Nancy Crowley finds it hard to watch her three sports-loving sons’ games since Jack’s scary near-miss in a batting cage a year ago. She calls the latest move by the athletic industry overdue.

“You cannot live in a bubble,” acknowledged Crowley, who helped lobby local athletic officials to improve access to defibrillators but wants more protection. “If a standard has come along that they feel is going to protect them in some way, I’m thrilled.”

Cardiac arrest, when the heart abruptly stops beating, is uncommon in young people, especially athletes who presumably are in their prime. There are no good counts in kids’ athletics. Whatever the number — or whatever the cause — cardiac arrest is getting more attention from parents, coaches and heart specialists who say deaths should be preventable.

Indeed, NCAA guidelines recently reported in the Journal of the American College of Cardiology say defibrillators should be kept in the immediate vicinity of “high risk locations” such as weight rooms, basketball courts and ball fields.

For younger students, many states have laws encouraging or requiring defibrillators in schools but few specify athletic facilities, according to the advocacy group Parent Heart Watch.

The most frequent cause of cardiac arrest in a young athlete is an underlying structural problem of the heart, such as a thickened heart muscle, the problem often behind headline-making collapses of basketball players.

The chest protector standards take aim at a different problem: Every year, an estimated 10 to 20 people suffer what’s called commotio cordis — cardiac arrest caused by a blow to the chest. A voluntary registry that has collected information on more than 250 cases over two decades does show survival increasing in recent years thanks to more defibrillator access.

The highest risk is to boys under 15, when the chest wall is still flexible, not as sturdy as it will become by their 20s when such deaths hardly ever are reported.

About a third of the time, victims were wearing some form of chest protector when they collapsed, showing at least some of today’s equipment isn’t enough, said Dr. Mark Link, a heart specialist at Tufts University Medical Center who spent more than a decade unraveling just how commotio cordis occurs.

Link’s tests, using young pigs as a model, revealed that killer hits are those landing directly over the heart, at about 40 miles an hour — and in the milliseconds between heartbeats.

Armed with that science, the National Operating Committee on Standards for Athletic Equipment, or NOCSAE, funded creation of a sort of crash-test dummy to prove what gear really reduces the risk, and proposed the first standard for chest protectors used in baseball and lacrosse that aim to do so.

The idea: find materials that disperse the heart-damaging force of a blow without impeding players’ movements — whether they’re catchers or youngsters playing other positions who may wear shirt-like chest coverings under their uniforms.
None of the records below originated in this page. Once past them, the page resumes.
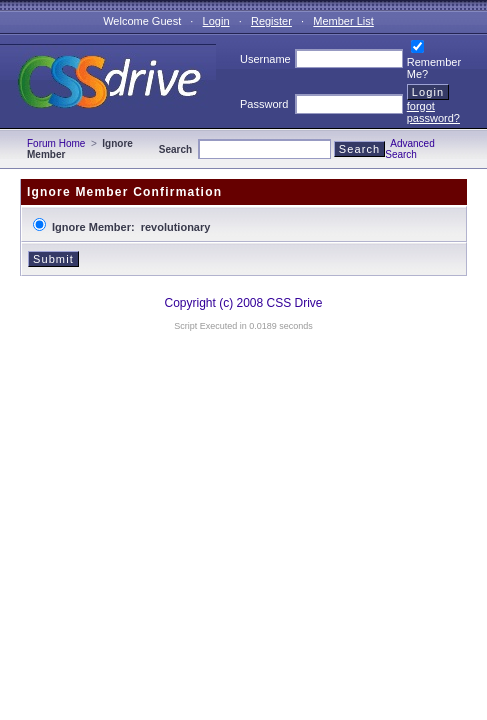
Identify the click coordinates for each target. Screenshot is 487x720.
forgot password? (433, 112)
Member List (343, 21)
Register (271, 21)
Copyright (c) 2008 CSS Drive (243, 303)
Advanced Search (410, 149)
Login (216, 21)
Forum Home (56, 143)
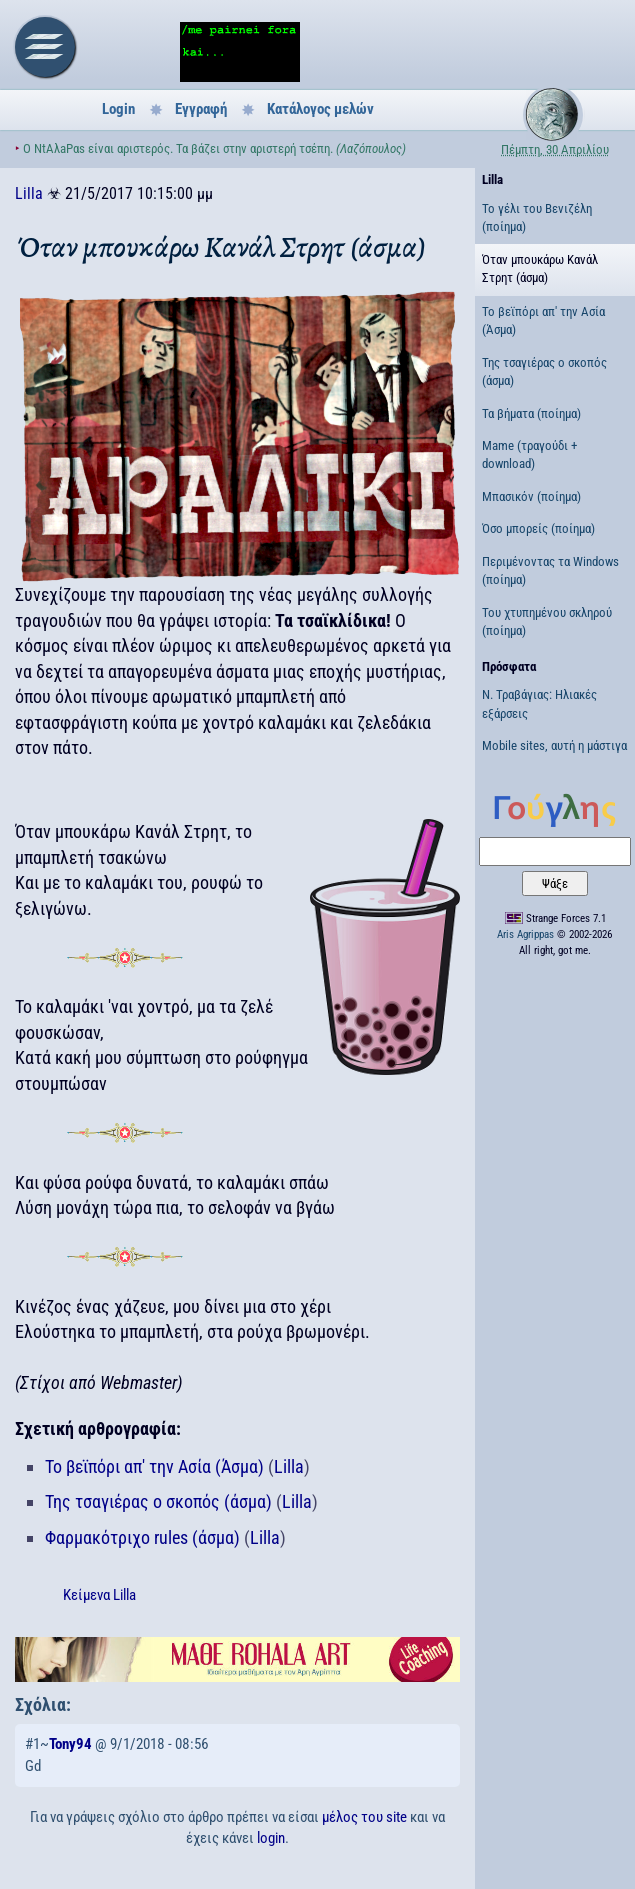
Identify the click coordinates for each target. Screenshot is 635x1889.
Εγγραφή (201, 109)
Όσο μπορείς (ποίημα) (538, 528)
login (271, 1838)
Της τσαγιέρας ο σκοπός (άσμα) (158, 1501)
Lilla (29, 193)
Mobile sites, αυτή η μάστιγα (554, 745)
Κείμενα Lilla (99, 1595)
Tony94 (70, 1744)
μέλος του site (364, 1817)
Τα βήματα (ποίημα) (531, 413)
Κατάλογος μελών (320, 109)
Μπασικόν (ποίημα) (531, 496)
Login (118, 109)
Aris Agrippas (525, 934)
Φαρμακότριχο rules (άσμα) (142, 1537)
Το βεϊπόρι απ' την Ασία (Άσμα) (154, 1466)
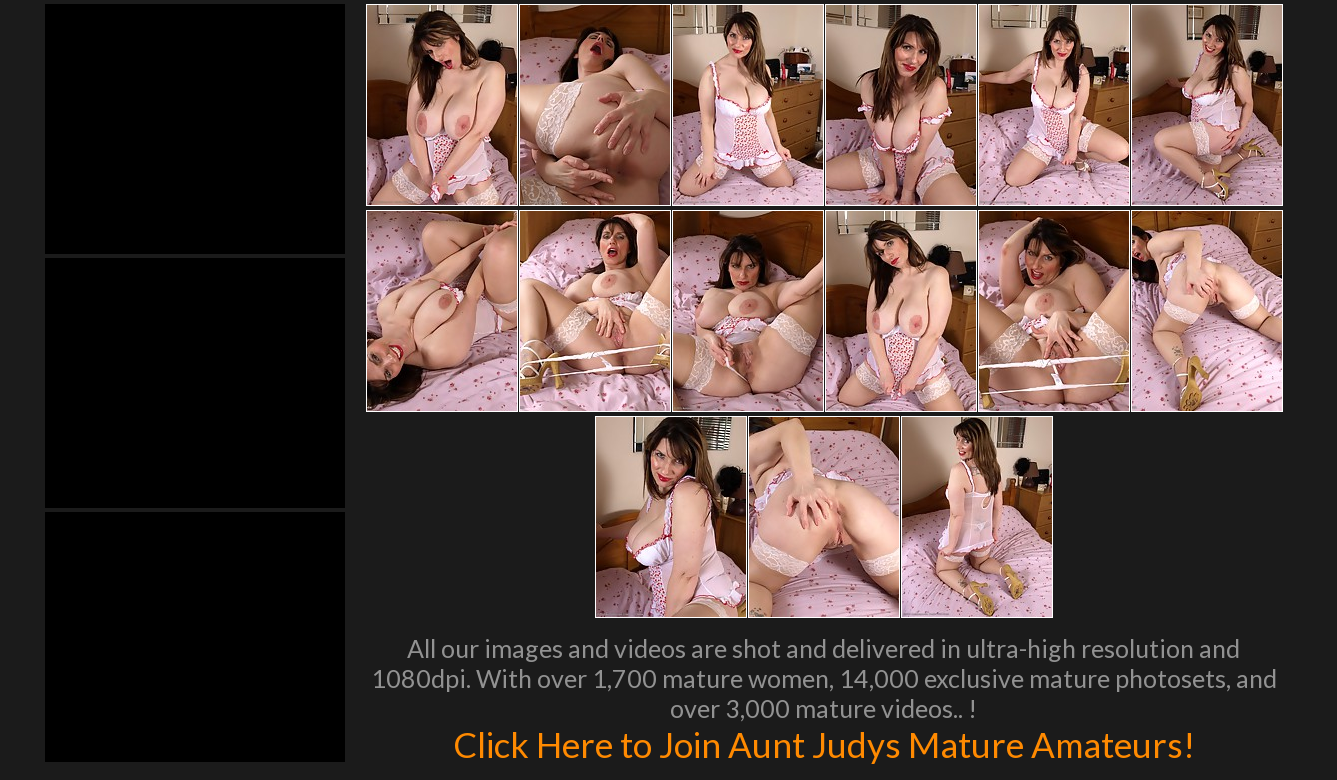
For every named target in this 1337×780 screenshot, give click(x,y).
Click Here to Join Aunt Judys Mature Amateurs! (824, 744)
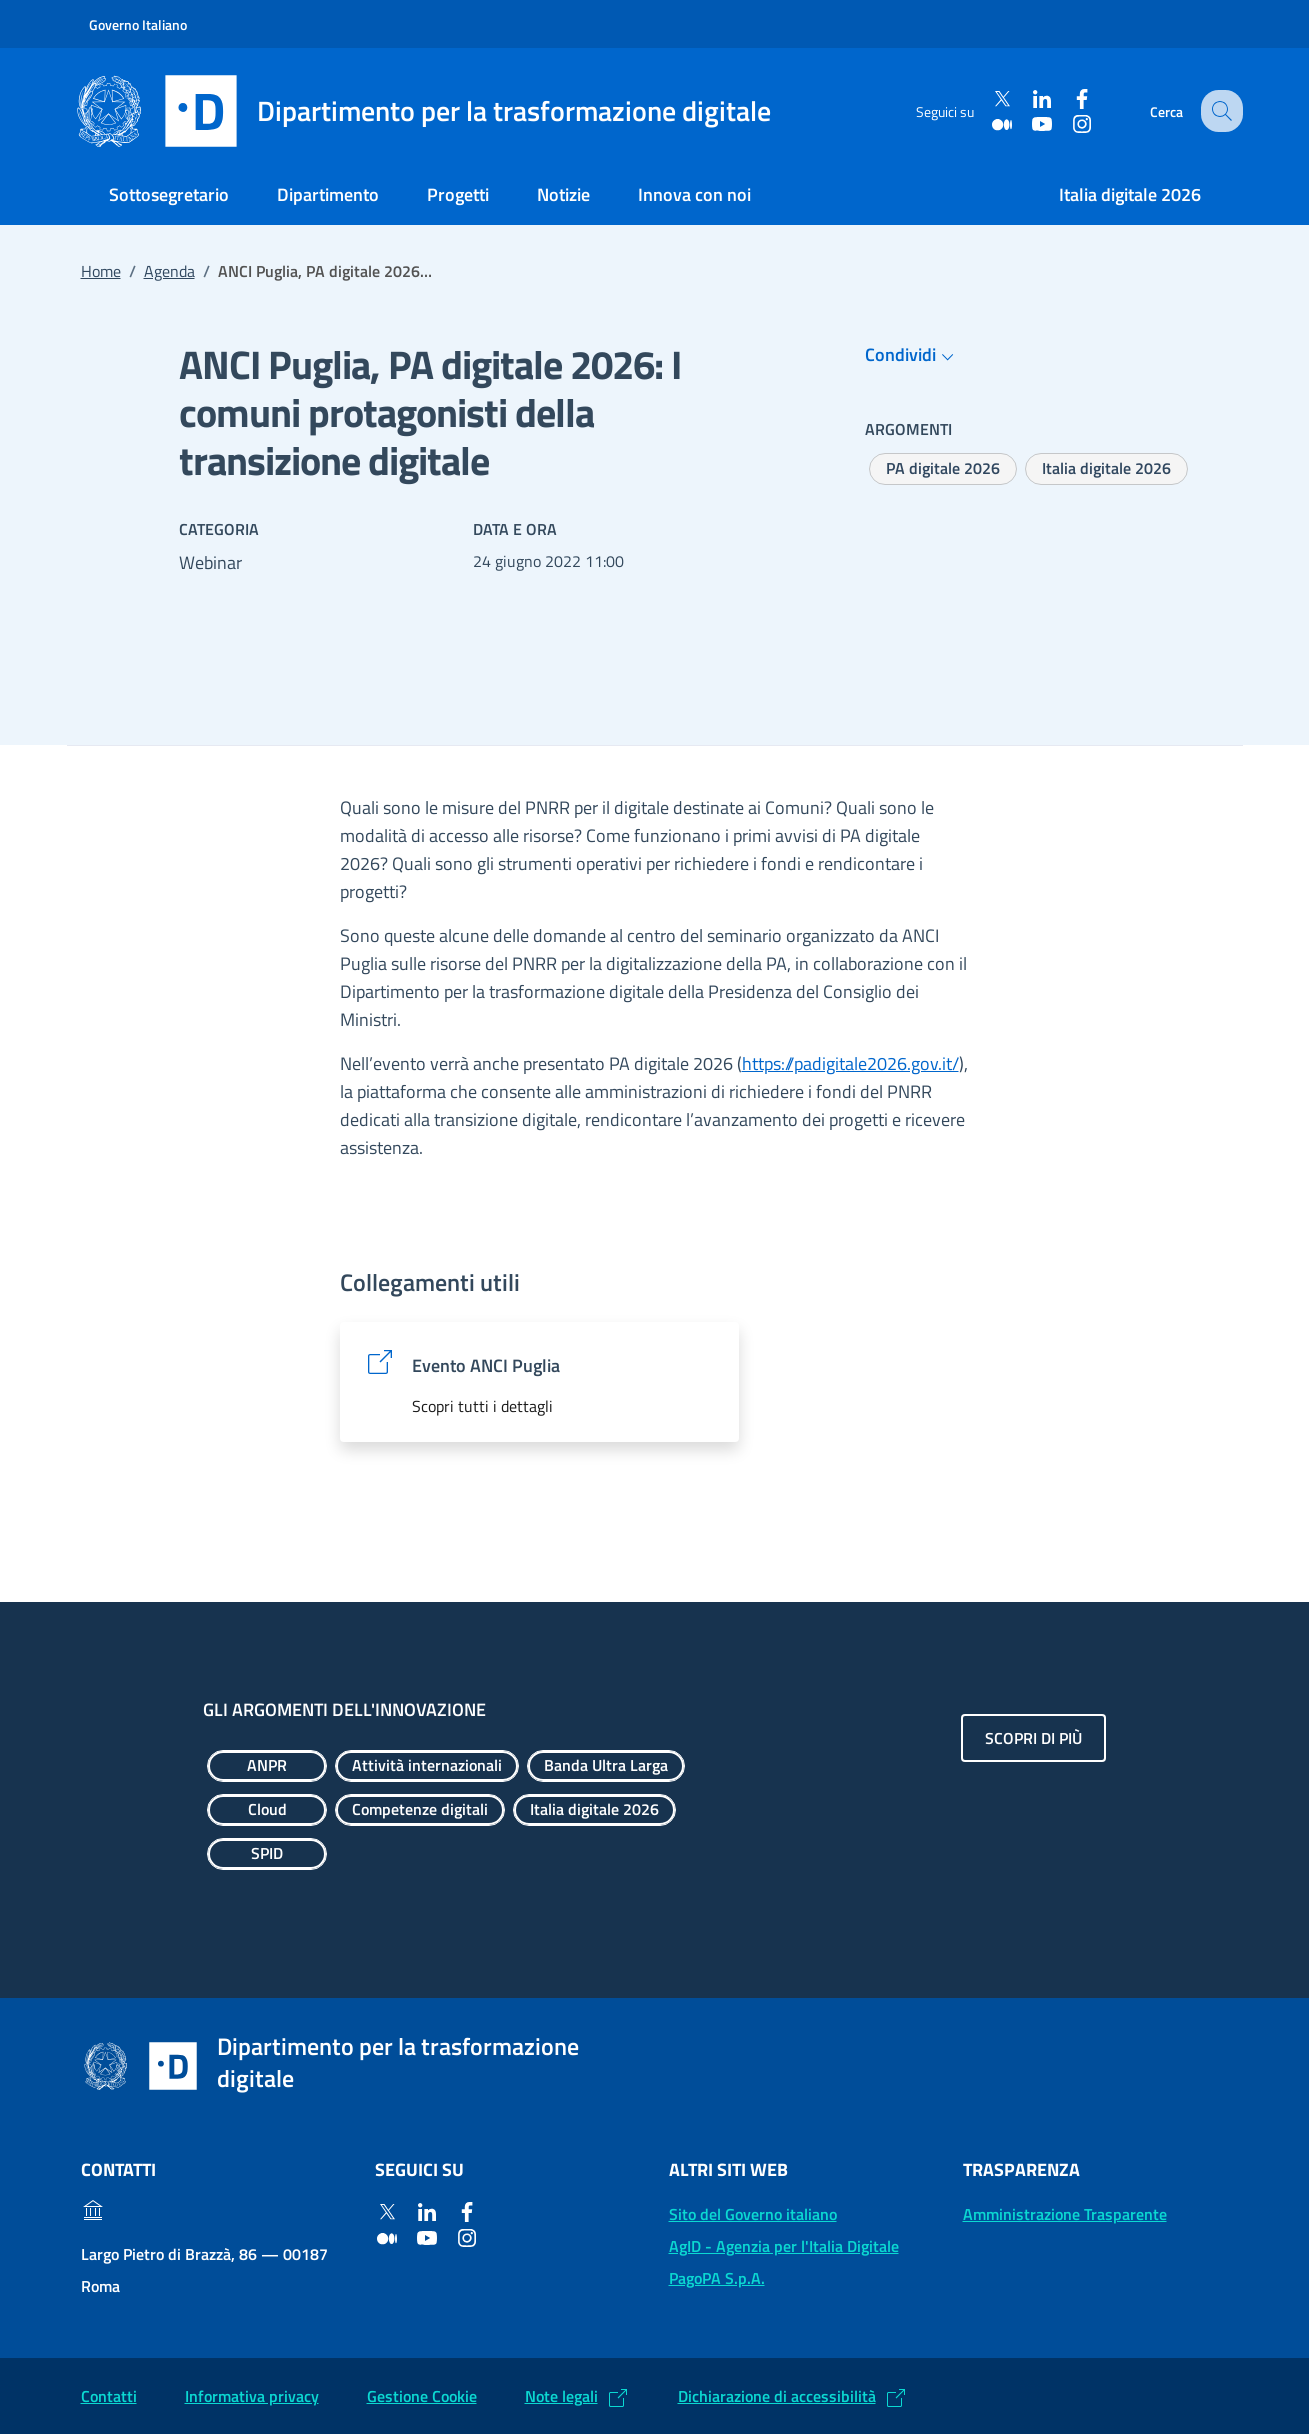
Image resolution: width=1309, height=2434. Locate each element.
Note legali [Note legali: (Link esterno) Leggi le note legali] (561, 2396)
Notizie (563, 194)
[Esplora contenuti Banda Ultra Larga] (606, 1766)
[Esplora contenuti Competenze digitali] (420, 1810)
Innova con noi (694, 194)
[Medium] (990, 123)
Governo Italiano (138, 24)
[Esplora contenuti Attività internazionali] (427, 1766)
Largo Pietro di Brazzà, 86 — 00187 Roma (204, 2270)
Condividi (912, 355)
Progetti (458, 194)
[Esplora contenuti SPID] (267, 1854)
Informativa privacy (252, 2396)
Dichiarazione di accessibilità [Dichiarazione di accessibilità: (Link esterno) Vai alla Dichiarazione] (777, 2396)
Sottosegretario (169, 194)
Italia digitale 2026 (1130, 194)
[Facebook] (1070, 99)
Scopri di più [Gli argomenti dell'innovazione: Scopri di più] (1033, 1738)
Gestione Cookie (422, 2396)
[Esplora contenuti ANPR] (267, 1766)
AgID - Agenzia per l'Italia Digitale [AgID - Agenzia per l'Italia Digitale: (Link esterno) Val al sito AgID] (784, 2246)
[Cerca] (1219, 111)
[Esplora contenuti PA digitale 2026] (943, 469)
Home (101, 271)
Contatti (109, 2396)
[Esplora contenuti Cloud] (267, 1810)
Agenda (169, 271)
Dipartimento (328, 194)
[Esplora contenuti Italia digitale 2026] (1106, 469)
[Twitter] (990, 99)
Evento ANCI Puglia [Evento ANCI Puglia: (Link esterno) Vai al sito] (486, 1365)
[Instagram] (1070, 123)
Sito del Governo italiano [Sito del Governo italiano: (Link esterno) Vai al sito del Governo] (753, 2214)
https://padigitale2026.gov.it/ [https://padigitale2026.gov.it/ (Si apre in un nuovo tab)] (850, 1063)
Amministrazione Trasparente (1065, 2214)
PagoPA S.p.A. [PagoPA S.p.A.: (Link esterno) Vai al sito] (717, 2278)
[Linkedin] (1030, 99)
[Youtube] (1030, 123)
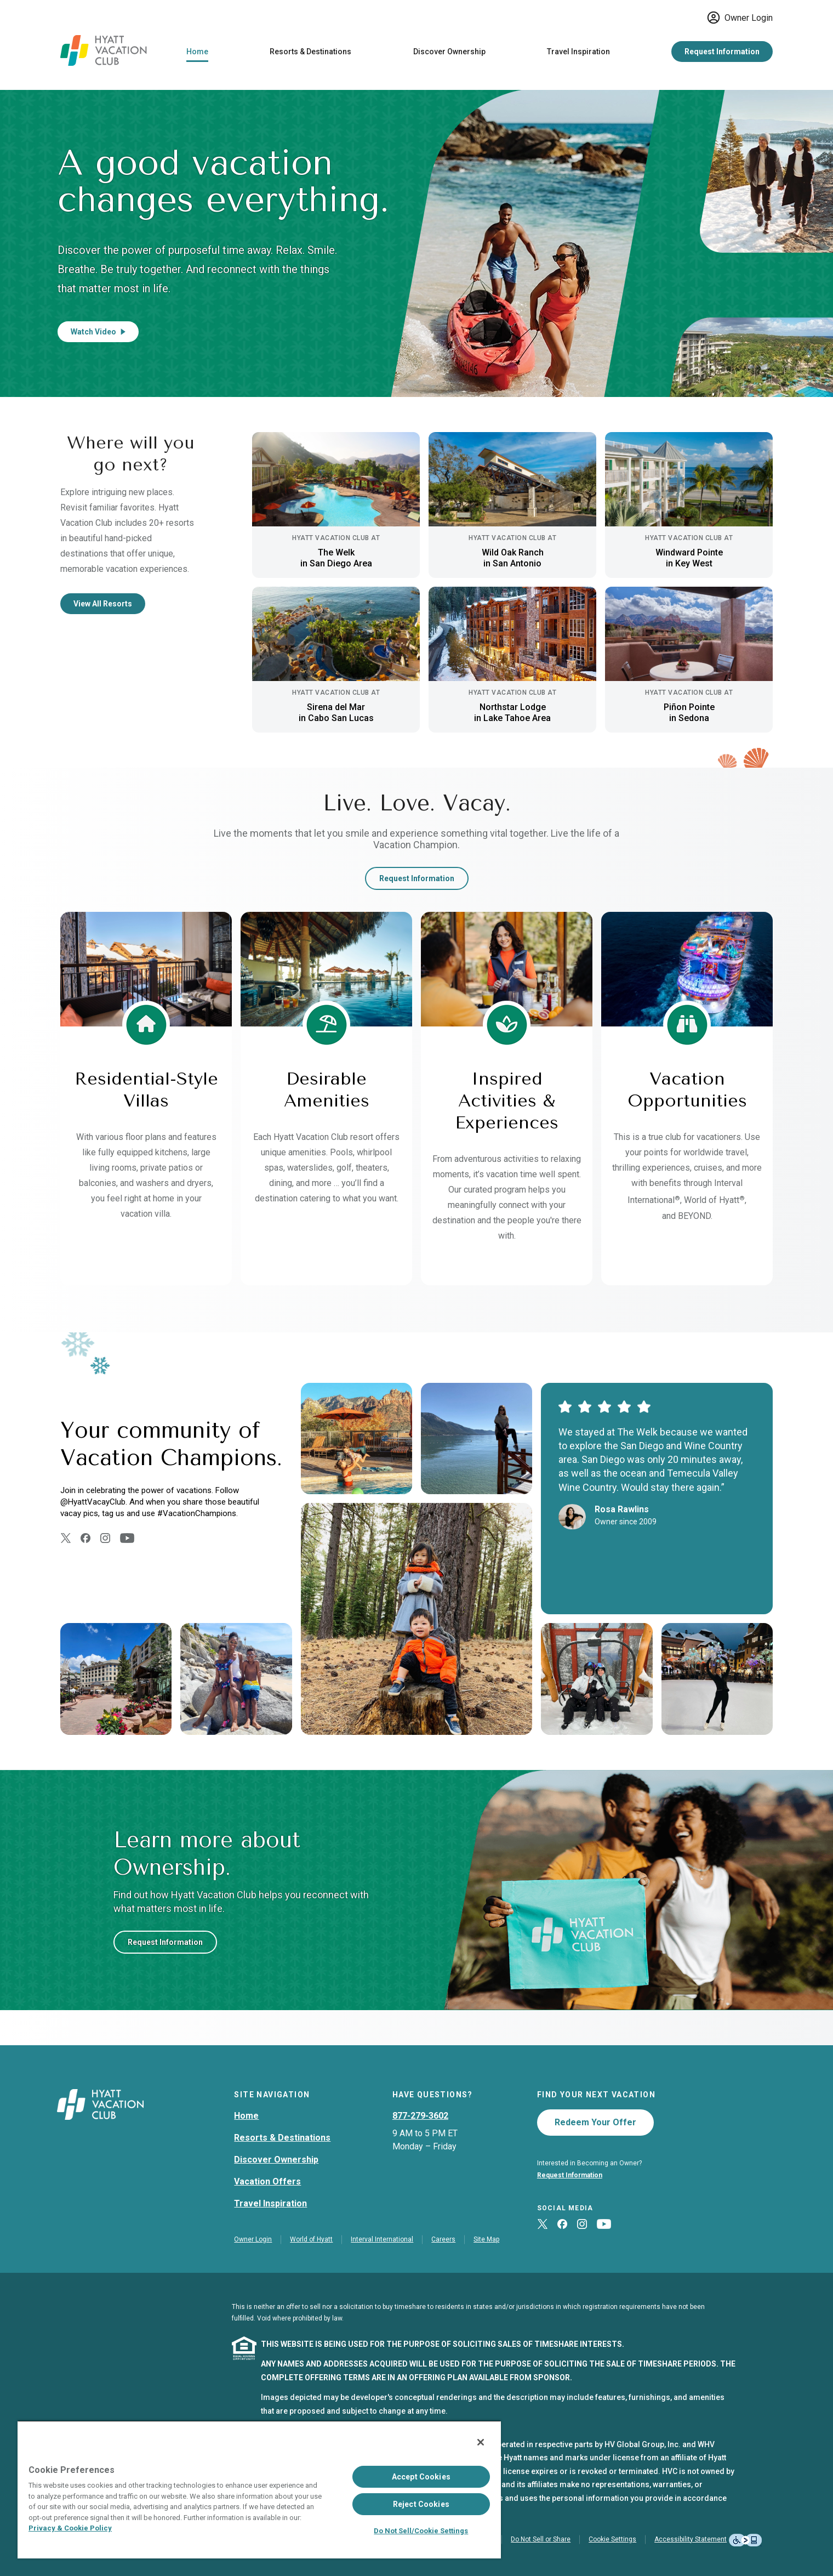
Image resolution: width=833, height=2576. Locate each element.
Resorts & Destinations (310, 51)
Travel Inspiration (578, 51)
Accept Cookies (421, 2476)
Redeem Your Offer (595, 2122)
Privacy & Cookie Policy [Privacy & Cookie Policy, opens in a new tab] (70, 2528)
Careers (443, 2239)
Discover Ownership (449, 51)
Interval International (382, 2239)
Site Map (486, 2239)
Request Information (722, 51)
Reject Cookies (421, 2504)
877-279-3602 (420, 2115)
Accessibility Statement (690, 2539)
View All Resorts (102, 603)
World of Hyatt (311, 2239)
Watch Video (98, 331)
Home (197, 51)
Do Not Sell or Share (540, 2539)
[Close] (481, 2442)
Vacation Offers (267, 2181)
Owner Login (740, 17)
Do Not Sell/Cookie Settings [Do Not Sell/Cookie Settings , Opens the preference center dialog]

Guarding against commotio cordis may require a different design than standard foam that blocks a broken rib. Among the questions is how to integrate protection against both.

The standard is expected to be completed in January; only then could manufacturers label gear certified as meeting it. NOCSAE’s recommendations often are adopted by sports governing bodies. It’s not clear what such gear would cost.

Already, one company that uses military-grade materials in sports equipment has developed some lightweight protection it expects to fit the bill. In March, Link’s team published lab tests in the Journal of Clinical Sports Medicine suggesting a combination of foams and polymers used by Pennsylvania-based Unequal Technologies is likely to be effective. The company, which funded the research, is producing chest protectors and heart-covering shirts that it plans to test against the final NOCSAE standard.

“If we can stop a bullet, we can stop a ball,” said Unequal chief executive Rob Vito.

Other manufacturers are traveling to NOCSAE’s lab to learn to test products. Stan Jurga Jr. of All-Star Sporting Goods, a Massachusetts-based manufacturer, wonders if he’ll need to alter equipment aimed at professionals, too, because teens sometimes wear the adult sizes.

“Those are the real-world challenges,” said Jurga, who also is pursuing a protective shirt. But he applauded the science, saying, “the last thing anyone wants is a false sense of security.”